TASKS TO COMPLETE.
• a. In the text about Knights of the Loose Screw, which Italian law led to the establishment of a new hostel in Monticchiello?
• b. Reproduce the text about Knights of the Loose Screw from "Cavalieri della non" to "some uncomfortable truths.", swapping "peasant" for "farmer" throughout.
• c. List every Teatro Povero dramatist named in the text about Knights of the Loose Screw.

DOCUMENT EXTRACT.
Cavalieri della non rotella (Knights of the Loose Screw)

1989

A new Italian law (no. 180) on the treatment of people with mental illnesses had led to the establishment in Monticchiello of a new hostel, in which patients could be helped out of the restrictions of psychiatric asylums and into modern life.  This prompted an autodramma on the theme of ‘diversity’ of how we react to people whom we perceive as different from ourselves.

As so often, the theme was treated from two different points of view, that of the sharecropping peasant in the past, and one belonging to contemporary society.  The first act (based on the family memories of some of the actors) showed a peasant family who had to cope with its own ‘oddball’ member, almost the equivalent of a ‘village idiot’; but one who was capable of perceiving and expressing some uncomfortable truths.

The second act was set in modern times, perhaps even in the near future.  The Monticchiellesi were shown rehearsing and performing something which they had dramatized before: the ‘Battle of Monticchiello’ in 1944 between Italian partisans and Italian fascists.  This was watched by some patients from the ‘half-way’ hostel down the hill, some of them played by actors and some by the patients themselves.  At a certain point, the patients invaded the stage, and gave their own reaction to the conflicts and violence which were being represented in the play within the play.

The team of Teatro Povero dramatists—Andrea Cresti, Marco Del Ciondolo, Maria Rosa Ceselin and Vittorio Innocenti—made careful use in preparing their script of interviews actually conducted with psychiatric patients by doctors.  They collaborated with a local psychiatrist, Vieri Marzi—an encounter from which both sides felt they had benefited.  Relations between the psychiatric home and the Teatro Povero then continued to be close and warm for many years.

DATA TO EXAMINE.

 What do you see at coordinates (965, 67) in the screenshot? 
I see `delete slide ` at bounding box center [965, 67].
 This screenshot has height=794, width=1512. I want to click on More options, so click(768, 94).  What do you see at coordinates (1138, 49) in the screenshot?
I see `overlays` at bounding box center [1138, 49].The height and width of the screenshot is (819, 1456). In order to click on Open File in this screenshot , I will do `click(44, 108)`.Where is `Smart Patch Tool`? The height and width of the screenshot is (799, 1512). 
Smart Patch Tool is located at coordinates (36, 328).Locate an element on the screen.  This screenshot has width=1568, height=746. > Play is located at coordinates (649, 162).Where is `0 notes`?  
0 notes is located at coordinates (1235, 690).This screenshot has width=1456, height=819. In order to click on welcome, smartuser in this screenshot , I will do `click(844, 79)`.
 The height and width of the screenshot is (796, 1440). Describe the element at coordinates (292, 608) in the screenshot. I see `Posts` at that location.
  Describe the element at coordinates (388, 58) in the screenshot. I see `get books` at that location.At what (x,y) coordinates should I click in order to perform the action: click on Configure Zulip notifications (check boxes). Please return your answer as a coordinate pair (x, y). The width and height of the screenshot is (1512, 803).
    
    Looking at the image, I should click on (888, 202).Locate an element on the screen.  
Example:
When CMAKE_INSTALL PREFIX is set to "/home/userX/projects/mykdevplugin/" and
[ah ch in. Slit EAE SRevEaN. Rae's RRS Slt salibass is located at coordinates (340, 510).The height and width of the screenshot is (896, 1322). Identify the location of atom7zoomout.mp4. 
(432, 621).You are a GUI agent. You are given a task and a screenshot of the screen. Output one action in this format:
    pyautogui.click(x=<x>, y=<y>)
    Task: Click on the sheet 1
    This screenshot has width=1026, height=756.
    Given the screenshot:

LIST OF ANSWERS.
• a. Law no. 180.

• b.
Cavalieri della non rotella (Knights of the Loose Screw)

1989

A new Italian law (no. 180) on the treatment of people with mental illnesses had led to the establishment in Monticchiello of a new hostel, in which patients could be helped out of the restrictions of psychiatric asylums and into modern life.  This prompted an autodramma on the theme of ‘diversity’ of how we react to people whom we perceive as different from ourselves.

As so often, the theme was treated from two different points of view, that of the sharecropping farmer in the past, and one belonging to contemporary society.  The first act (based on the family memories of some of the actors) showed a farmer family who had to cope with its own ‘oddball’ member, almost the equivalent of a ‘village idiot’; but one who was capable of perceiving and expressing some uncomfortable truths.

• c. Andrea Cresti, Marco Del Ciondolo, Maria Rosa Ceselin, Vittorio Innocenti